Infermieri, dal ministro le nuove specializzazioni: sanità pubblica, pediatria ed emergenza. La Fnopi: «Ora il cambiamento»

Infermieri, dal ministro le nuove specializzazioni: sanità pubblica, pediatria ed emergenza. La Fnopi: «Ora il cambiamento»

«Ci aspettiamo un cambiamento importante finalizzato soprattutto a qualificare ancora di più la professione infermieristica nei rapporti all’interno dell’équipe multi-professionale, con i medici e con gli altri componenti dell’équipe. Le nuove lauree magistrali, in particolare «qualificano di più le competenze infermieristiche in risposta ai bisogni dei cittadini». Le parole sono della presidente di Fnopi, Federazione nazionale Ordini professioni infermieristiche, Barbara Mangiacavalli (in foto), intervistata dall’Adnkronos Salute al Forum Risk Management si è svolto recentemente ad Arezzo.

L’Italia, ha sottolineato la presidente della Fnopi, «è un Paese che sta invecchiando in maniera importante e non stiamo invecchiando in buona salute.

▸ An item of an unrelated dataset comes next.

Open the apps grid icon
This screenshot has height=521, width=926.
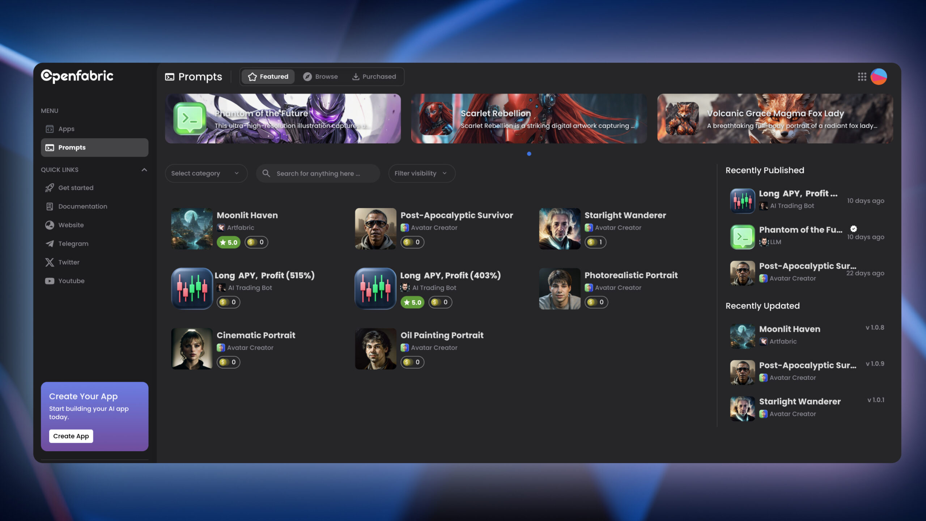coord(862,77)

I bisogni sanitari e socio sanitari sono sempre più complessi, sempre più articolati. C’è bisogno di una componente infermieristica altamente qualificata e specializzata».

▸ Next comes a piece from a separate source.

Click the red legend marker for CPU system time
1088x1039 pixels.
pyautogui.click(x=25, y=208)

Nell’ambito della 19esima edizione del forum dedicato alla sicurezza sanitaria e alla trasformazione digitale dei servizi di assistenza, Fnopi ha organizzato anche la sessione “Ripensare la professione infermieristica, ripensare il Servizio sanitario nazionale”. E proprio ripensando alla professione infermieristica, nel mese di ottobre, il ministro della Salute Orazio Schillaci ha annunciato la nascita delle 3 aree di specializzazione infermieristiche: in cure primarie e sanità pubblica; in cure pediatriche e neonatali; in cure intensive e nell’emergenza.

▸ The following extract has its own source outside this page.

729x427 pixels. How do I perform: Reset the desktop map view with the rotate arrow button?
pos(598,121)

«Per dare un contributo importante sia nella risposta ai bisogni dei cittadini, sia all’interno delle équipe professionali – spiega Mangiacavalli – ci siamo orientati su 3 indirizzi magistrali che sono quelli che raccolgono la maggior parte dei setting assistenziali in questo momento, soprattutto quelli più strategici: cure territoriali, cure primarie, infermieristica neonatale e pediatrica. Alla luce del grande problema demografico e dell’urgenza-emergenza, speriamo di continuare con altri percorsi specialistici sempre nella logica di valorizzare la professione, renderla più attrattiva, per fare in modo che sempre più giovani possano sceglierla perché sanno che c’è anche uno sviluppo verso un disegno di specializzazione. Ma anche per valorizzare e qualificare il contributo che gli infermieri danno al Servizio sanitario nazionale».

La presidente Mangaicavalli si sofferma poi sulla possibilità, per chi si specializzerà, di poter fare prescrizioni di tipo infermieristico: «E’ connotata come prescrizione di presidi-ausili finalizzati al processo dell’assistenza infermieristica – precisa – Stiamo parlando di quei presidi assistenziali che da sempre gli infermieri utilizzano: presidi per l’incontinenza, presidi per pazienti stabilizzati, per le medicazioni avanzate. Presidi su cui gli infermieri hanno già competenze avanzate specialistiche in un processo di assistenza infermieristica in vigore da trent’anni».

Gli infermieri «identificano il bisogno del paziente e l’intervento assistenziale. Nell’intervento assistenziale che devono pianificare, c’è anche l’utilizzo di presidi di ausiliari. Abbiamo completato questo percorso dopo trent’anni dalla norma perché una volta definito l’obiettivo assistenziale, la pianificazione del percorso, l’infermiere ha titolo per indicare qual è il presidio da utilizzare e può dare questa indicazione, tramite la prescrizione infermieristica, dell’utilizzo del presidio-ausilio», afferma infine la presidente.